Write out exactly the lines that run from the one containing "Instruction: Click the zoom in toolbar icon" to the end of the entries below, with both end lines included.

Stored data entries
BEGIN
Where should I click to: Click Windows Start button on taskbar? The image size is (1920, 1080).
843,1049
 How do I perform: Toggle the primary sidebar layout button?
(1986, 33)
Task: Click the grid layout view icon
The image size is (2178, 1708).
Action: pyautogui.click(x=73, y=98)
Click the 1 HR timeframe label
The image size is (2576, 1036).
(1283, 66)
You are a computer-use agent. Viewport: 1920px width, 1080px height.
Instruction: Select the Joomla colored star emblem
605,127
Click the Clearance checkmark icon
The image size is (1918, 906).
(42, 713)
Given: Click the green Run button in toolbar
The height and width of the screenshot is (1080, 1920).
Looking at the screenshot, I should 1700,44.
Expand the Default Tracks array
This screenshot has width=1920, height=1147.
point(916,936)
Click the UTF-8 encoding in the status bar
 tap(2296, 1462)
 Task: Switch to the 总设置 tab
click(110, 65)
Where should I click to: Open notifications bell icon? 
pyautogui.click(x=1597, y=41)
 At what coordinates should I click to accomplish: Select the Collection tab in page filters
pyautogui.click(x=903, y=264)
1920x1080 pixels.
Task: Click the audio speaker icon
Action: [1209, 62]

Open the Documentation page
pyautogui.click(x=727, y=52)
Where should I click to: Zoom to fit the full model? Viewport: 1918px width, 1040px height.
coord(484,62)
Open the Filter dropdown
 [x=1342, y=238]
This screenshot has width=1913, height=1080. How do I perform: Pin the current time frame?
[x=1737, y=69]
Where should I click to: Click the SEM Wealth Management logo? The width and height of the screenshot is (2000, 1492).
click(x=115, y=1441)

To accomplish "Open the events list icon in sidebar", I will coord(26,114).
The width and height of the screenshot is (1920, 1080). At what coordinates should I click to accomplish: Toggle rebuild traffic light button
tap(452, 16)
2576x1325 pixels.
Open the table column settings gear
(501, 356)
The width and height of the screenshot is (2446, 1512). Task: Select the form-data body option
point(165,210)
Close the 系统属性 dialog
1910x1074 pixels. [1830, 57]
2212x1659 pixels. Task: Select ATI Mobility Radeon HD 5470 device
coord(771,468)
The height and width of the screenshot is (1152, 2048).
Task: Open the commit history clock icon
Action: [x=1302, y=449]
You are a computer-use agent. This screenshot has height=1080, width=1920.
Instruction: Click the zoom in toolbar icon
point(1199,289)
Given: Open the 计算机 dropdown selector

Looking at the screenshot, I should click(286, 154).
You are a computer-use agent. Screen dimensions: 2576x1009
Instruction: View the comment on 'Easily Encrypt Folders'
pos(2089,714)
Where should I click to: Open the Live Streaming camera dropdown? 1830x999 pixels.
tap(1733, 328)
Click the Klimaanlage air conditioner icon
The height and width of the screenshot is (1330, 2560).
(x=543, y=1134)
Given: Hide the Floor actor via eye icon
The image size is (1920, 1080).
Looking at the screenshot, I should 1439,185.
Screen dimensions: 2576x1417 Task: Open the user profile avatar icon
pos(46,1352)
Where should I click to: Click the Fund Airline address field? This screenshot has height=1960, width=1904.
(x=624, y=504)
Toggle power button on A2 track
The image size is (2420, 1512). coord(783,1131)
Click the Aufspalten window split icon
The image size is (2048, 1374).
END
Solution for this task:
Instruction: Click the zoom in toolbar icon
point(1199,289)
Given: Open the 计算机 dropdown selector

Looking at the screenshot, I should click(286, 154).
You are a computer-use agent. Screen dimensions: 2576x1009
Instruction: View the comment on 'Easily Encrypt Folders'
pos(2089,714)
Where should I click to: Open the Live Streaming camera dropdown? 1830x999 pixels.
tap(1733, 328)
Click the Klimaanlage air conditioner icon
The height and width of the screenshot is (1330, 2560).
(x=543, y=1134)
Given: Hide the Floor actor via eye icon
The image size is (1920, 1080).
Looking at the screenshot, I should 1439,185.
Screen dimensions: 2576x1417 Task: Open the user profile avatar icon
pos(46,1352)
Where should I click to: Click the Fund Airline address field? This screenshot has height=1960, width=1904.
(x=624, y=504)
Toggle power button on A2 track
The image size is (2420, 1512). coord(783,1131)
Click the Aufspalten window split icon
The image size is (2048, 1374).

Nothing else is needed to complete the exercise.